Assigned task →
Needed from the data below: all lines that contain the word "location".

Data to examine →
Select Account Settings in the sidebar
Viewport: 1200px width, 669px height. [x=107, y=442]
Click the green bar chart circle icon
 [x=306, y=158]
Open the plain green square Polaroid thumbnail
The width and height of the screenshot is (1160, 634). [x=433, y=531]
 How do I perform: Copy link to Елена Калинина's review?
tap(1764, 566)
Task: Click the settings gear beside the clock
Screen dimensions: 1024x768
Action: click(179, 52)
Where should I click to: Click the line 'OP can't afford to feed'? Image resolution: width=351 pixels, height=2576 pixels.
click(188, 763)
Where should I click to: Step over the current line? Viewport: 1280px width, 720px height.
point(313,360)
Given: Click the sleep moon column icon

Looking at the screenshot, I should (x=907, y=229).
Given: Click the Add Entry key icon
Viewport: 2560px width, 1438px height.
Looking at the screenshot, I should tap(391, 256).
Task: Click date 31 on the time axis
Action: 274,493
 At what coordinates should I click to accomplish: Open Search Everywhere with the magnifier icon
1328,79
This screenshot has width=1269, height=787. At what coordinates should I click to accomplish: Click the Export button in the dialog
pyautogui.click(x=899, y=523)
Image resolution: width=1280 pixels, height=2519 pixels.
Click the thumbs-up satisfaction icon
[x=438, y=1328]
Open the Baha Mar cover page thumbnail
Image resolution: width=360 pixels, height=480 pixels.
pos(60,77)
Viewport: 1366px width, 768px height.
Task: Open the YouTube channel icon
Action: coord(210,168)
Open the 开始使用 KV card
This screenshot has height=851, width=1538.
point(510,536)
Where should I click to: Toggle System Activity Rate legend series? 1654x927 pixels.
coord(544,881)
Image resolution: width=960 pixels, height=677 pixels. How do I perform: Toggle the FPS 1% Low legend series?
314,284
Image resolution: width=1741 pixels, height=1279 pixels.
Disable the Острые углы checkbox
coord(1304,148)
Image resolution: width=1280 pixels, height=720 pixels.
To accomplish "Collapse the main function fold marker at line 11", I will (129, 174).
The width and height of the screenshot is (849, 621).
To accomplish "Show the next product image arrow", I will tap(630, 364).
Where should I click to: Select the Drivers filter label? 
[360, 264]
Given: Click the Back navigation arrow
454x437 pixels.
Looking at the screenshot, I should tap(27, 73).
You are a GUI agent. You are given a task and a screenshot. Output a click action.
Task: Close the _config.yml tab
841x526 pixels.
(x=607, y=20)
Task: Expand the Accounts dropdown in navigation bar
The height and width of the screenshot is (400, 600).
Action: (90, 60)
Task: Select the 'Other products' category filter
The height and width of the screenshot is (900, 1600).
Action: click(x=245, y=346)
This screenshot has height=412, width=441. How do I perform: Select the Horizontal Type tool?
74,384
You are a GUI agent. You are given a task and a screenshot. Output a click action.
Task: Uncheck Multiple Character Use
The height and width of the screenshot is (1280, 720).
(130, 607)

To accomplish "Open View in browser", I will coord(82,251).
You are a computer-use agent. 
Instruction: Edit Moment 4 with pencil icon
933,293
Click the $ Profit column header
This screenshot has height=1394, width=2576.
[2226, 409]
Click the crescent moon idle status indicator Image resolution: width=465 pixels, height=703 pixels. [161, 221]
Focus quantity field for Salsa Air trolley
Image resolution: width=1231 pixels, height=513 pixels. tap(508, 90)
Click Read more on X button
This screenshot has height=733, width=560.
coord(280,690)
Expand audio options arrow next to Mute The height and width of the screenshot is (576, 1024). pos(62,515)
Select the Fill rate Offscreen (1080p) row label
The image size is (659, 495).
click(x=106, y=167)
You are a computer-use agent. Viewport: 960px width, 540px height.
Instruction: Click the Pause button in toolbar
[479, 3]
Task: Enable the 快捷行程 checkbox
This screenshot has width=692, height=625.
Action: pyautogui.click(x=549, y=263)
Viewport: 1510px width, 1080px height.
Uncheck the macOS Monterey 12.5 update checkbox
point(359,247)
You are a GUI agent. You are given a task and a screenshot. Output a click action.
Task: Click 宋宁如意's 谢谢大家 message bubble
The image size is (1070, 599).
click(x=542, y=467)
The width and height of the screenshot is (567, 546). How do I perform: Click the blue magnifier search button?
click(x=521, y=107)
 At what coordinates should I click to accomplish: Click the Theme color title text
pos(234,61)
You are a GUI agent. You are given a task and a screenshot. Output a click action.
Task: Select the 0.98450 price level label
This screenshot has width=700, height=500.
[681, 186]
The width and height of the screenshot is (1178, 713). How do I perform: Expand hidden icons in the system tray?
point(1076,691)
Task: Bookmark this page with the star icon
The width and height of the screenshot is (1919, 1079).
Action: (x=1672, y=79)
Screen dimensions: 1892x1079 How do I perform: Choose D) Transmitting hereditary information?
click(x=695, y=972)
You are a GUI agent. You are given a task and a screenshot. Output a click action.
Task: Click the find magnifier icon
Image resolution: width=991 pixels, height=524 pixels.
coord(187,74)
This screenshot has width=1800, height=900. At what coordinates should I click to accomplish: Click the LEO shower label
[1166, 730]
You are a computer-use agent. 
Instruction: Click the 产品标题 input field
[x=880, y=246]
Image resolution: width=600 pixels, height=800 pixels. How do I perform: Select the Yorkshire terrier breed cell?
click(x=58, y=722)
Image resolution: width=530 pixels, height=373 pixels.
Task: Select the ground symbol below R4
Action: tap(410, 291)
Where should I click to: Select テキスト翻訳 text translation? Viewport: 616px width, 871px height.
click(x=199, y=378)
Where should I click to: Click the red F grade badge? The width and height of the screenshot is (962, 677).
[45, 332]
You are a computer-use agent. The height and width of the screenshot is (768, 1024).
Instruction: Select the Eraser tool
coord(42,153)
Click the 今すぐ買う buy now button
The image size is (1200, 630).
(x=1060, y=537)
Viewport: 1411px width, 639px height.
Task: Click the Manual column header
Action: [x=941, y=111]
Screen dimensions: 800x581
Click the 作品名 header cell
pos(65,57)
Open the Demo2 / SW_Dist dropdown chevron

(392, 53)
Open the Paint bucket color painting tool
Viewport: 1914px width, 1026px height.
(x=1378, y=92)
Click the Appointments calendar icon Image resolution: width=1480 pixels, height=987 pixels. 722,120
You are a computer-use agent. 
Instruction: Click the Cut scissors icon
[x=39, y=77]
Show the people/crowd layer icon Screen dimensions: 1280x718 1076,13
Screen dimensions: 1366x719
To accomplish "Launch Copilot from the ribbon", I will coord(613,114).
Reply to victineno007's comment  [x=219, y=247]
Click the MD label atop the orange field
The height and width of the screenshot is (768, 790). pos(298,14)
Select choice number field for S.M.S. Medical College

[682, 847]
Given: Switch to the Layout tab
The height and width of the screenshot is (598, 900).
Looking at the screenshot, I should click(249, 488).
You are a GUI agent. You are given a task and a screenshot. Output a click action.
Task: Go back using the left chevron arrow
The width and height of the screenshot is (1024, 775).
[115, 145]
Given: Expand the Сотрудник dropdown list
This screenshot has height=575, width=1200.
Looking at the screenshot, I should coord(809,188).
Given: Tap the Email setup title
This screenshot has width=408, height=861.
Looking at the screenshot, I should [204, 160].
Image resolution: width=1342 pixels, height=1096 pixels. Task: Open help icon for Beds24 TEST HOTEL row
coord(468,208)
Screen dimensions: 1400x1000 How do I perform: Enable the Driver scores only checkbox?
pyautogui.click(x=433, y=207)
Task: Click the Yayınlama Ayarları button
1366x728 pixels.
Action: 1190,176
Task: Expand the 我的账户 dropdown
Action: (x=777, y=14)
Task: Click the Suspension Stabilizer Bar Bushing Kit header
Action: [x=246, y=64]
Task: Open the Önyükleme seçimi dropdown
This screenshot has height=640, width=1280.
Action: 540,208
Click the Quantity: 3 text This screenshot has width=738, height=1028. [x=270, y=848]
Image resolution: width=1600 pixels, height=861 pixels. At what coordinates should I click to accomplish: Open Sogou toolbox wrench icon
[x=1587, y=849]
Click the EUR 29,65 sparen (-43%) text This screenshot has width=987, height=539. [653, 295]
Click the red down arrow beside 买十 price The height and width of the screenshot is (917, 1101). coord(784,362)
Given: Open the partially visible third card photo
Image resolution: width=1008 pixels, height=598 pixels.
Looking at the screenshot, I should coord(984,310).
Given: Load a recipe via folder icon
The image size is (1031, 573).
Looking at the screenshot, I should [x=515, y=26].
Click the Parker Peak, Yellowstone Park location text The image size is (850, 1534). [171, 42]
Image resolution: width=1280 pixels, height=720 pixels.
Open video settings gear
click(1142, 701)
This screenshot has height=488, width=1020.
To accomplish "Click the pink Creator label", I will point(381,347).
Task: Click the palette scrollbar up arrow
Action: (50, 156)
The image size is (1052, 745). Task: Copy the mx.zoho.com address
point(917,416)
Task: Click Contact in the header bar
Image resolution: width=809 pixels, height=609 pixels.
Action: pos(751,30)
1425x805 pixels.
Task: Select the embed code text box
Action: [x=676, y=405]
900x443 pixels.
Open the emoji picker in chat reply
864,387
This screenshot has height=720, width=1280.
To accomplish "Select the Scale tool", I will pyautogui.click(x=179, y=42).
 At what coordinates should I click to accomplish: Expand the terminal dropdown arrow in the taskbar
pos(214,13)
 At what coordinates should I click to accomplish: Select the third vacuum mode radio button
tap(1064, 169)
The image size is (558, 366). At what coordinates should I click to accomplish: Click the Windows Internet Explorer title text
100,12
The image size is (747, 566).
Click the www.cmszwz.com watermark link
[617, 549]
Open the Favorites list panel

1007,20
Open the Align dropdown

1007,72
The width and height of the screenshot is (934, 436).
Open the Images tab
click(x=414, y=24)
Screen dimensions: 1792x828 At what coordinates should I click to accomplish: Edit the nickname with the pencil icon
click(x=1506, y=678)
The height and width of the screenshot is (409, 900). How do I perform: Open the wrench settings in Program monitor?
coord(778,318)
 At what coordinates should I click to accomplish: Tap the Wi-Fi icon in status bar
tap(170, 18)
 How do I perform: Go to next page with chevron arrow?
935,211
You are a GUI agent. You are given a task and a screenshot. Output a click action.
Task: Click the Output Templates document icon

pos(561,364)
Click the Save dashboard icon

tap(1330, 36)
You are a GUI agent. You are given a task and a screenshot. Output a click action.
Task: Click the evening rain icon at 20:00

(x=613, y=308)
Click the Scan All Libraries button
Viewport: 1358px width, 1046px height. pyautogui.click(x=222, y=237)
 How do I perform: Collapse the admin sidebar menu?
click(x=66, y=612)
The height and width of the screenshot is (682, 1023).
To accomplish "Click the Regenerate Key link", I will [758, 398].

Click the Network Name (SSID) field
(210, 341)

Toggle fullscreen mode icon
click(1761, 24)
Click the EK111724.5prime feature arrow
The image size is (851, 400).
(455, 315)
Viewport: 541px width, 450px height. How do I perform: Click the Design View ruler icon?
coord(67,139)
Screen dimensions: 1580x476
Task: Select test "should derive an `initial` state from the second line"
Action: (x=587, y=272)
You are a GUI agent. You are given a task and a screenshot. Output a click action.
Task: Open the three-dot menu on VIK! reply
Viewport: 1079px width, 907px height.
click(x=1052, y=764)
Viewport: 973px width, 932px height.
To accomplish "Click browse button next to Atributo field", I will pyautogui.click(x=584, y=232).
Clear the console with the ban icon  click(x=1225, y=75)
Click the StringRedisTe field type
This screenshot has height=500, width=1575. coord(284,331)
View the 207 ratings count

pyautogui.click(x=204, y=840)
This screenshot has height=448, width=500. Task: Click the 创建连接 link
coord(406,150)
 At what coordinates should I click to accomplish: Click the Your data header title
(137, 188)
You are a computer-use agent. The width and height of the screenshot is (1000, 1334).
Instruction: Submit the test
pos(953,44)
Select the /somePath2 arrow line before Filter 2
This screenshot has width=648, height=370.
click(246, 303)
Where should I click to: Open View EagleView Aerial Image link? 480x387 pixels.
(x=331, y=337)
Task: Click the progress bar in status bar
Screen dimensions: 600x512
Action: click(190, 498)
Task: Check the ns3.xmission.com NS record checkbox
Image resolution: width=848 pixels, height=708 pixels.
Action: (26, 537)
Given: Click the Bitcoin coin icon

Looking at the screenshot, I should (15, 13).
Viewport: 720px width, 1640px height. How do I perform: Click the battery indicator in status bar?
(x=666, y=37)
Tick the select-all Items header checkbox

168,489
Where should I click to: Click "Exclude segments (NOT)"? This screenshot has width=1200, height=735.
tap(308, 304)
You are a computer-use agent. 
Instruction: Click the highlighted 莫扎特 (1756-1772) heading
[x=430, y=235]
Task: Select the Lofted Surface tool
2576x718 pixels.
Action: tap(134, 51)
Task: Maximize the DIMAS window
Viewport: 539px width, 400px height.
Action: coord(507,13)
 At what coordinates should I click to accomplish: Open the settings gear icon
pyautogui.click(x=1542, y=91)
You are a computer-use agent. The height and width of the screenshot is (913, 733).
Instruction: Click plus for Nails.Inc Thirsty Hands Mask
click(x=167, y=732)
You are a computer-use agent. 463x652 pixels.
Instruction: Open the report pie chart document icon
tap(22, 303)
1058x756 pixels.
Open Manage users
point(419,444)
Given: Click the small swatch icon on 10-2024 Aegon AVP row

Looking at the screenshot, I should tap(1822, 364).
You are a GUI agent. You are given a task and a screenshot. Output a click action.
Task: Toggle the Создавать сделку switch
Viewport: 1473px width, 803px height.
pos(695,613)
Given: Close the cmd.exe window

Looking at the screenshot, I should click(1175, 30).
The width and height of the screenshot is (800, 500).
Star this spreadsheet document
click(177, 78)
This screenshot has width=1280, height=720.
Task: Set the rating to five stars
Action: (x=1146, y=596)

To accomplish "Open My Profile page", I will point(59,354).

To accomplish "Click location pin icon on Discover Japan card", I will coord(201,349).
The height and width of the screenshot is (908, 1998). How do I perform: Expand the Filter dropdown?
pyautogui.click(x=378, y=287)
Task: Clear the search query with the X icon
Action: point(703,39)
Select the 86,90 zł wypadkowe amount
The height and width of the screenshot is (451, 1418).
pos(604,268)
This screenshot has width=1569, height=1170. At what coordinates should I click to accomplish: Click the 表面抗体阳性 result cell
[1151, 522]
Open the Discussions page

Answer to this task →
Click the Parker Peak, Yellowstone Park location text The image size is (850, 1534). [171, 42]
To accomplish "Click location pin icon on Discover Japan card", I will coord(201,349).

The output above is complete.